It’s The Economy, Stupid, But That Depends on Your Definition of “Economy”

The “vibes vs economic theory” discourse is in full swing, with too many hiding behind nomenclature to avoid the human factors involved.

Andrew Donaldson
5 min readDec 14, 2023
Graphic by Charles A.S. Hall, CC BY-SA 4.0 <https://creativecommons.org/licenses/by-sa/4.0>, via Wikimedia Commons

In the New York Times, Nate Cohn delves into the ongoing debate over how folks feel about the economy, how the economy is doing on paper, how the economy is doing in real life, and how politics is both affected by and filters those things. After breaking down the “case for vibes” verses “the case for the economy explaining all” Cohen concludes and looks ahead thusly:

New Your Times:

After a few months of stubborn inflation, rising gas prices and interest rates, and a falling stock market, the last month or so has brought excellent economic news.

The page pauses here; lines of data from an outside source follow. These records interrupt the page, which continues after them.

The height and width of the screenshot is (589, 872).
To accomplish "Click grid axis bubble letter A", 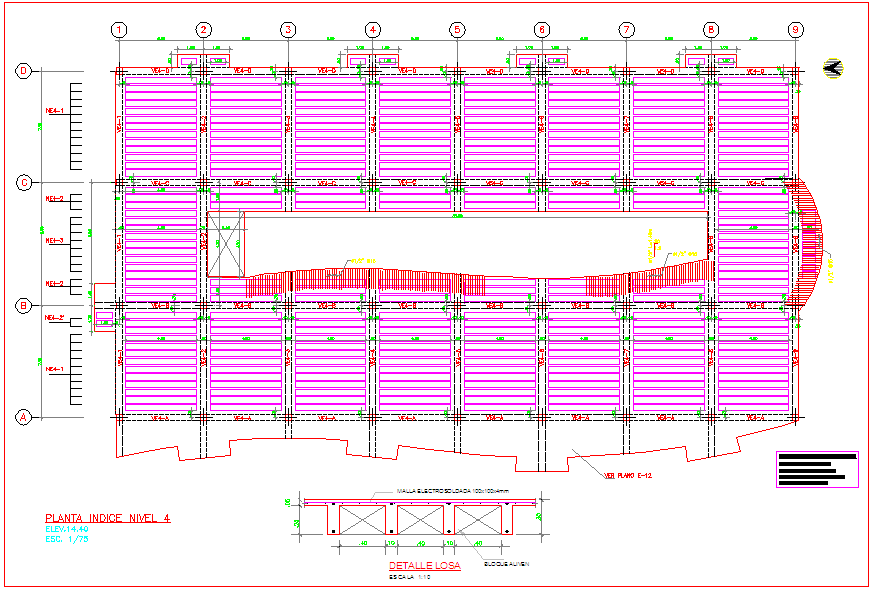I will click(x=22, y=417).
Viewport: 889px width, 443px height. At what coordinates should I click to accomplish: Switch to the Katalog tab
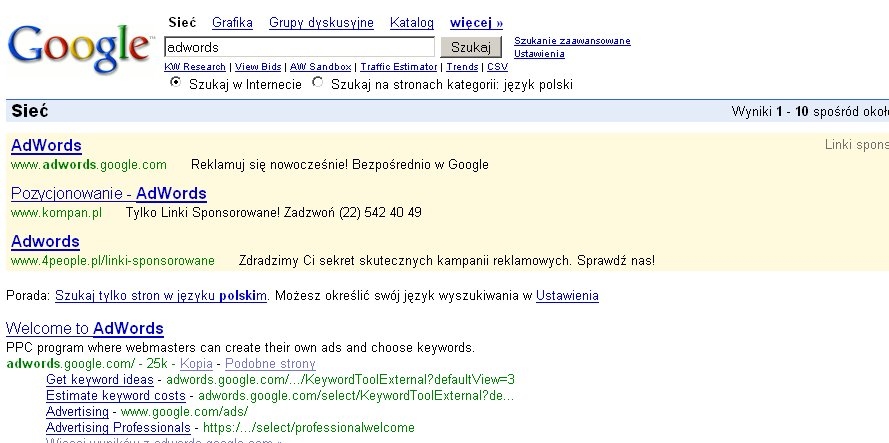click(412, 23)
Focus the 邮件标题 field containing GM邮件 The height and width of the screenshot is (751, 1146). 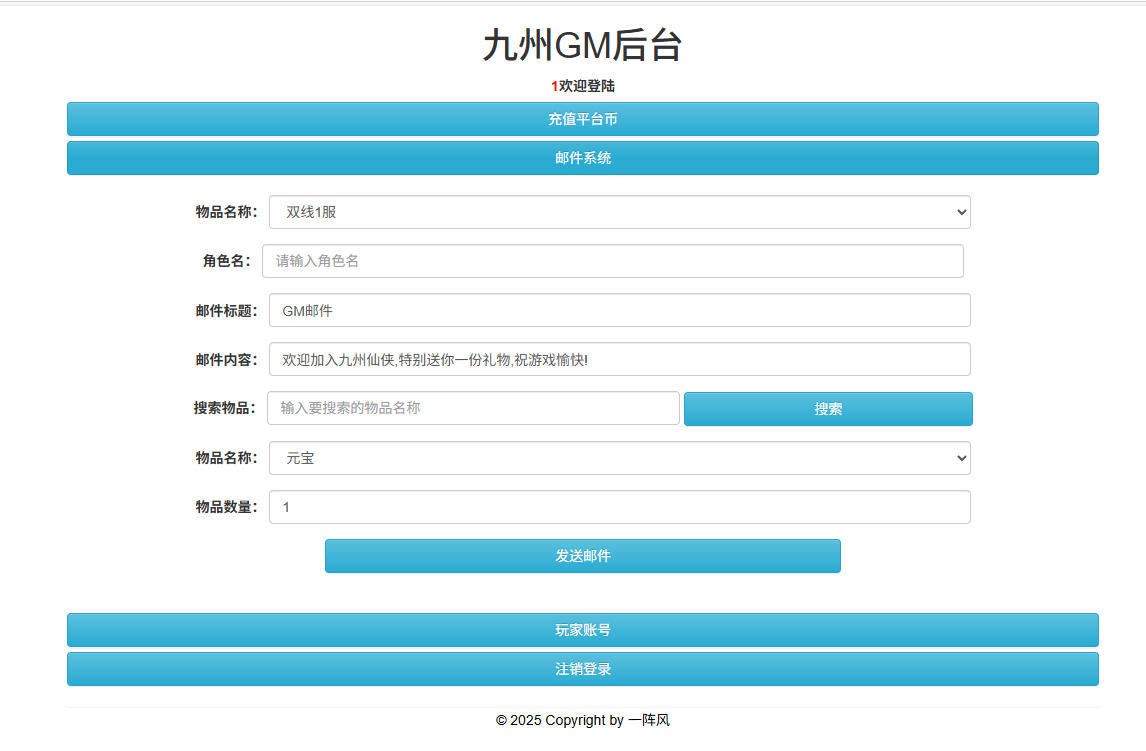click(619, 310)
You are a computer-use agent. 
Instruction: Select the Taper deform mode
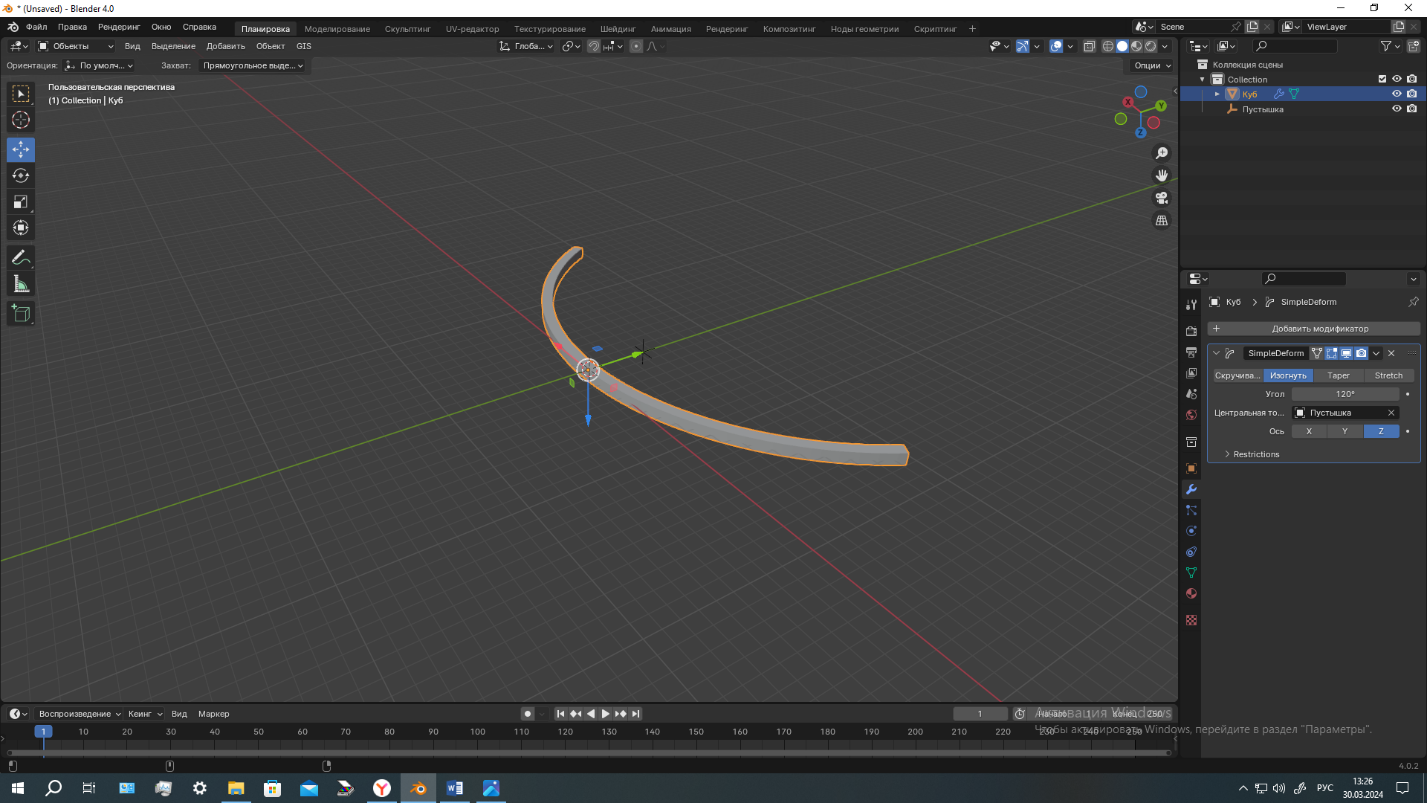point(1338,376)
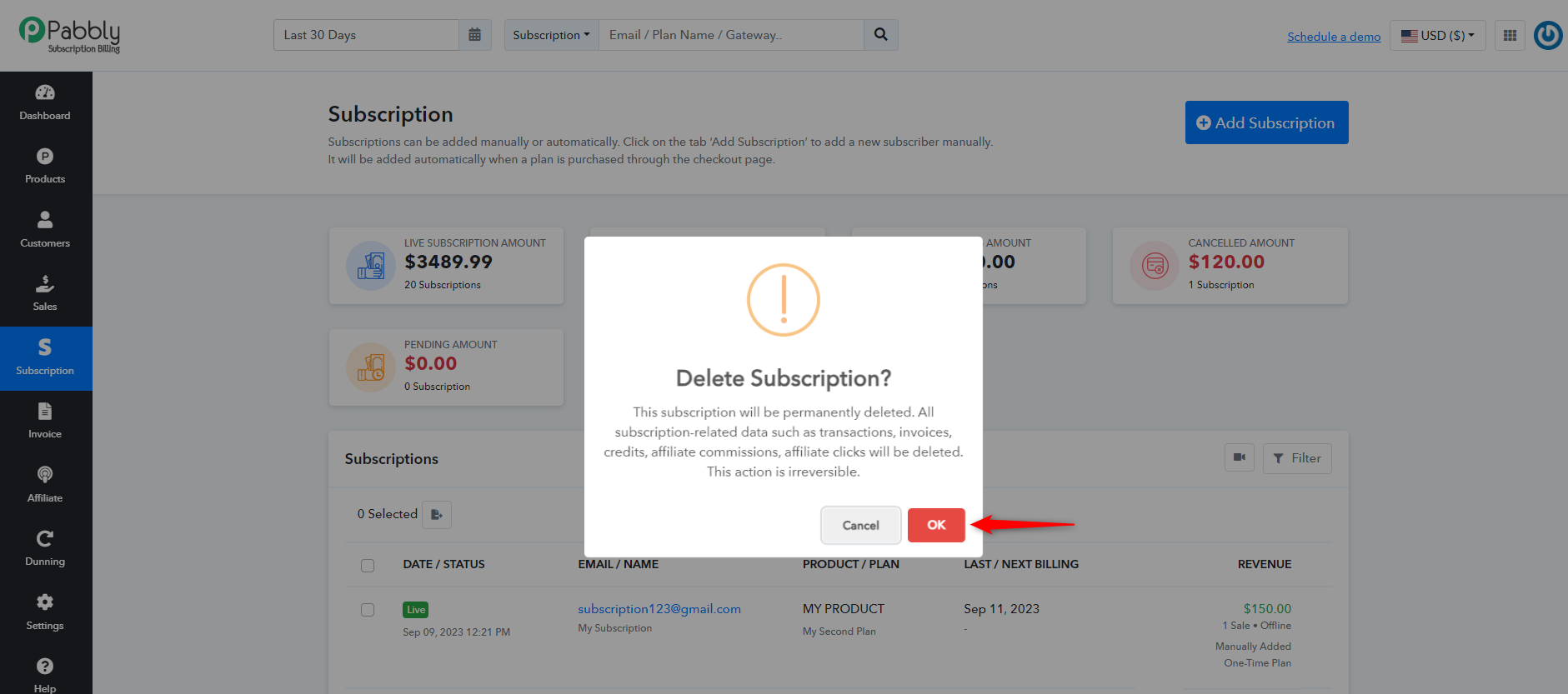The image size is (1568, 694).
Task: Open the Dashboard sidebar icon
Action: [x=45, y=102]
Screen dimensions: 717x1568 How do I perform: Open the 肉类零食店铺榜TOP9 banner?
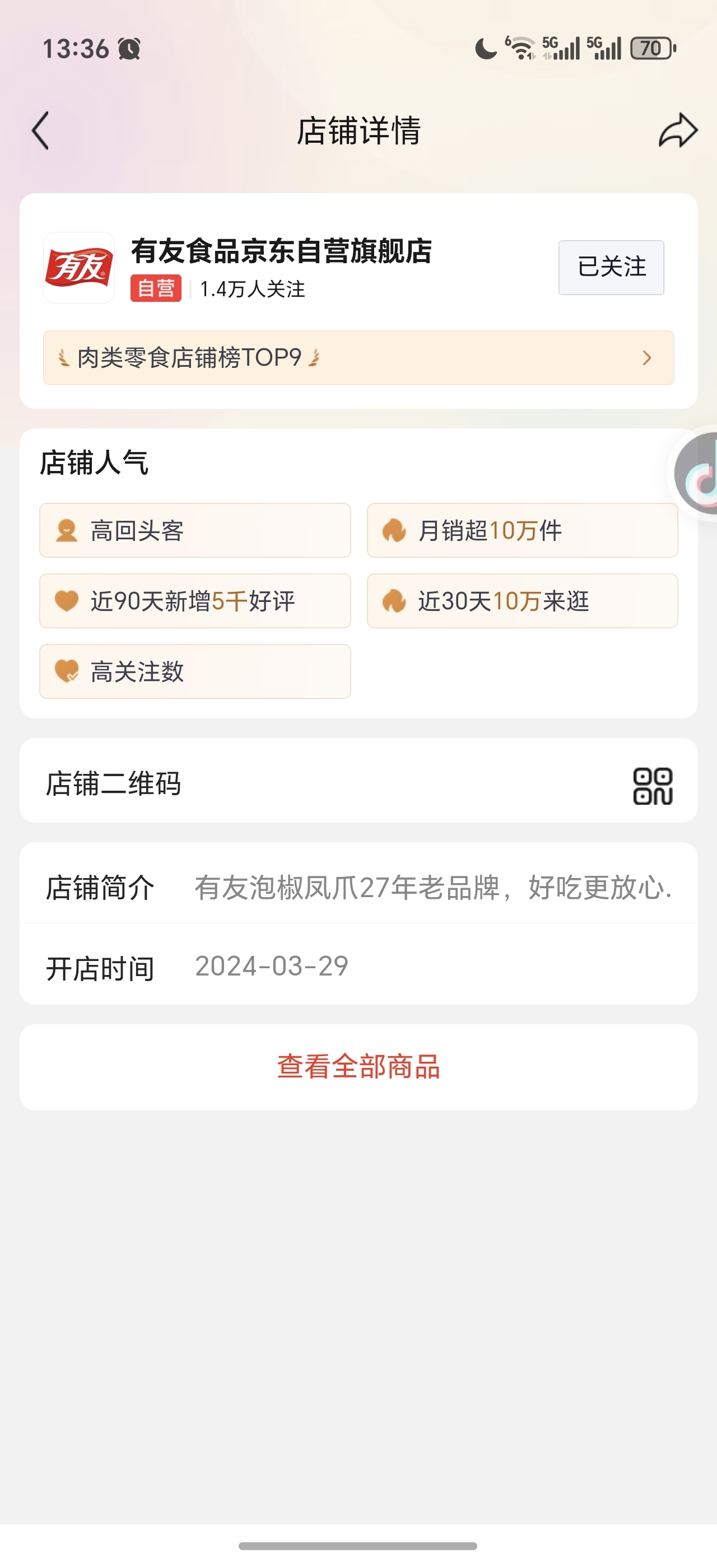(358, 358)
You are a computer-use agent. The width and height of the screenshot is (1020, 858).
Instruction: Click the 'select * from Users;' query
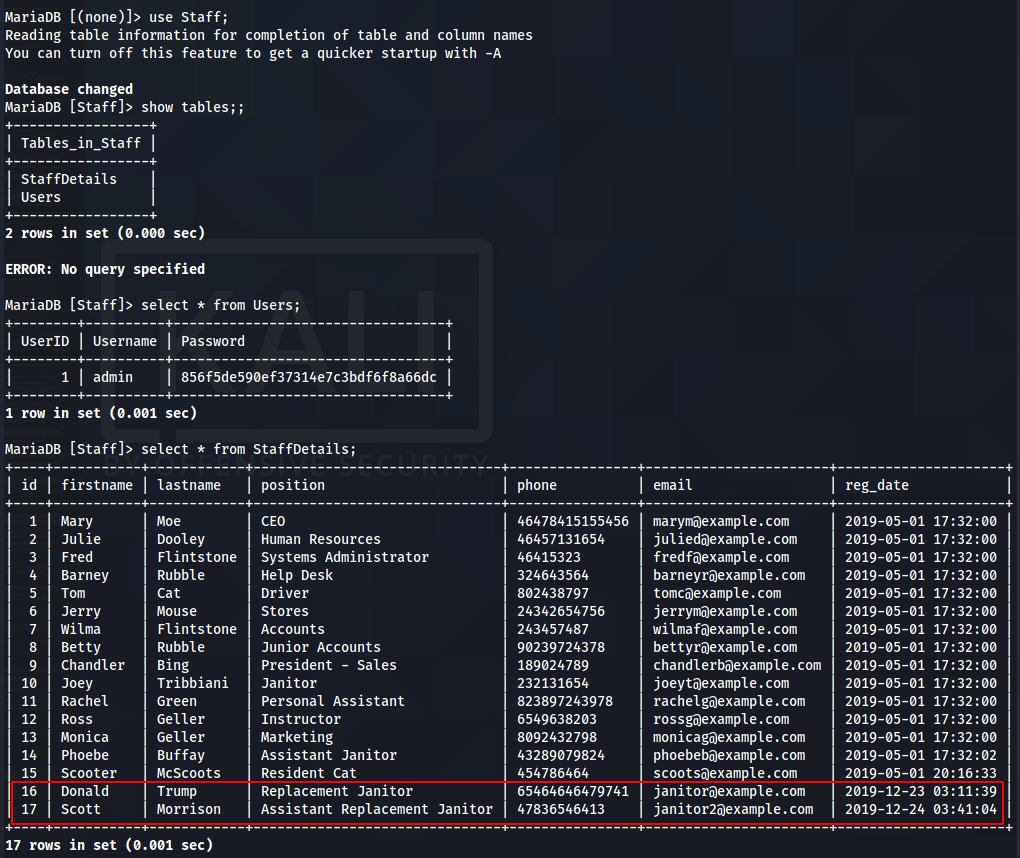click(220, 305)
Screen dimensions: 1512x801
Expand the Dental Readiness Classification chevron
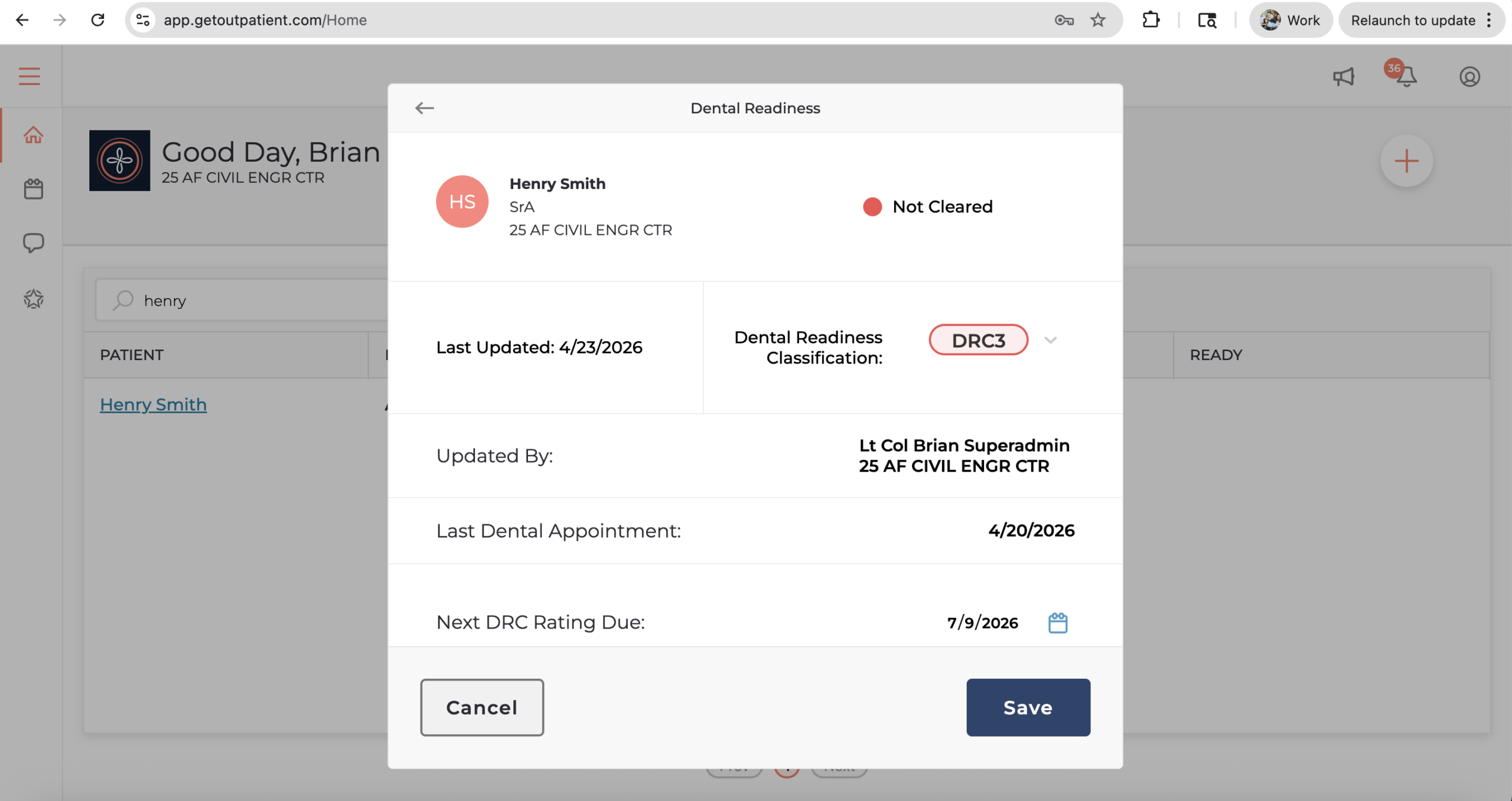[x=1050, y=340]
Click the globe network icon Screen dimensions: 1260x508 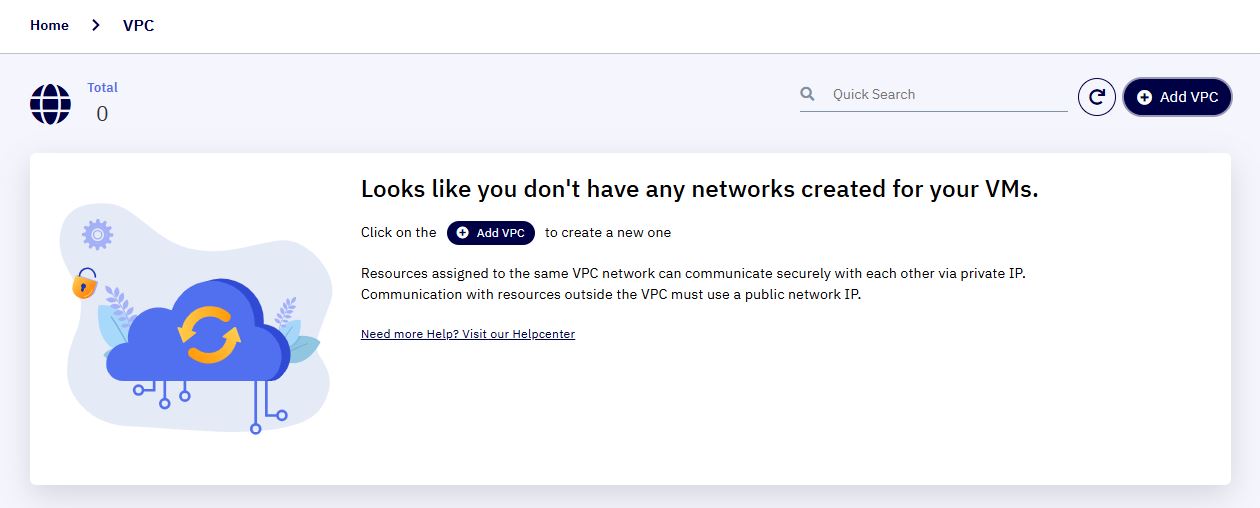50,104
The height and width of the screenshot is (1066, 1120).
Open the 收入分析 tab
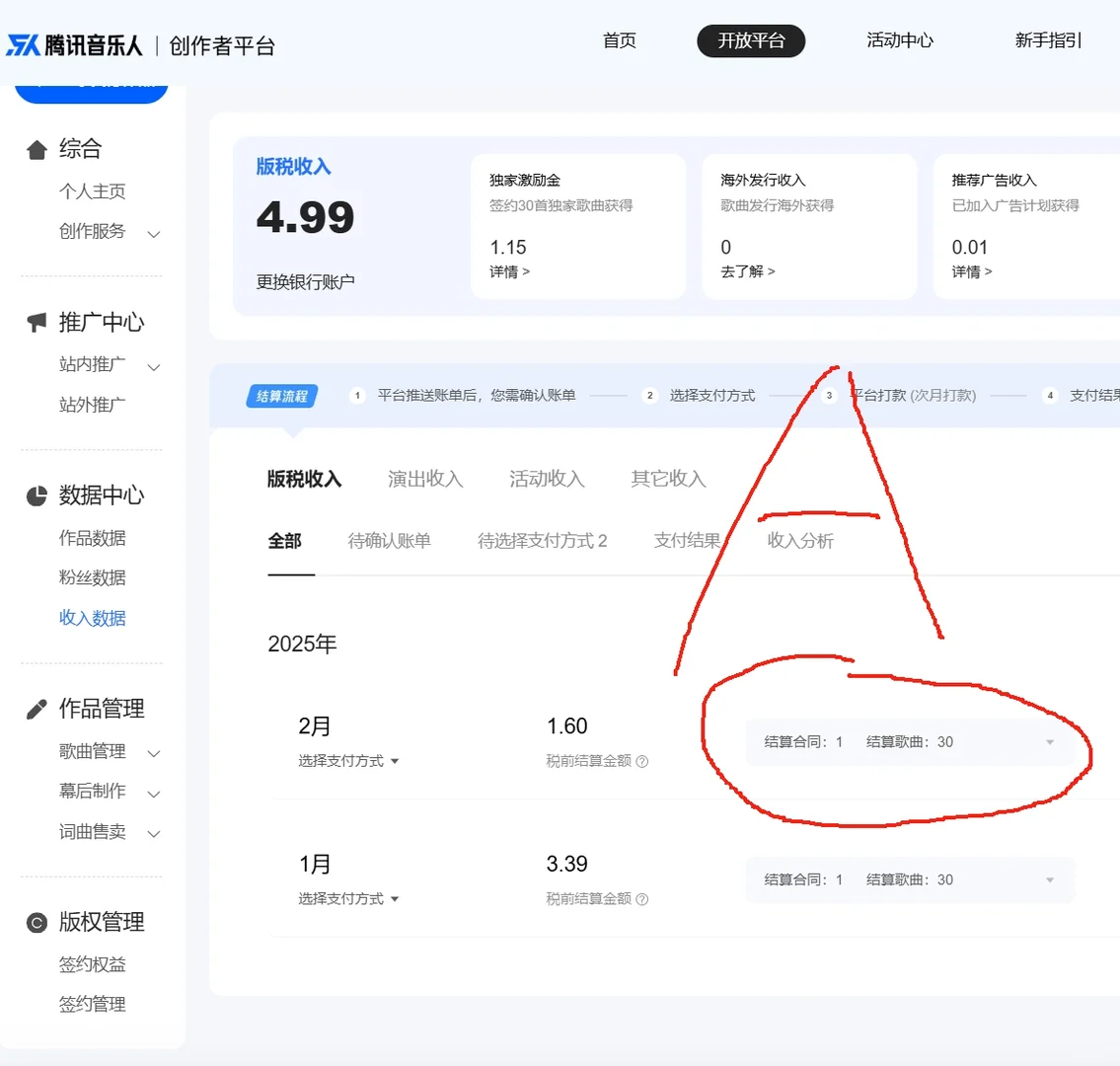pos(799,541)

The stock market has gone up nearly 15 percent since New York Times/Siena College polls were in the field in late October. The inflation trajectory looks good. Mortgage rates are falling. Gas prices are down. Once-skeptical economists have declared that a “soft landing” seems at hand. And now the Fed is forecasting rate cuts, which augurs growth, confidence in lower inflation and eventually a return to a more normal economy.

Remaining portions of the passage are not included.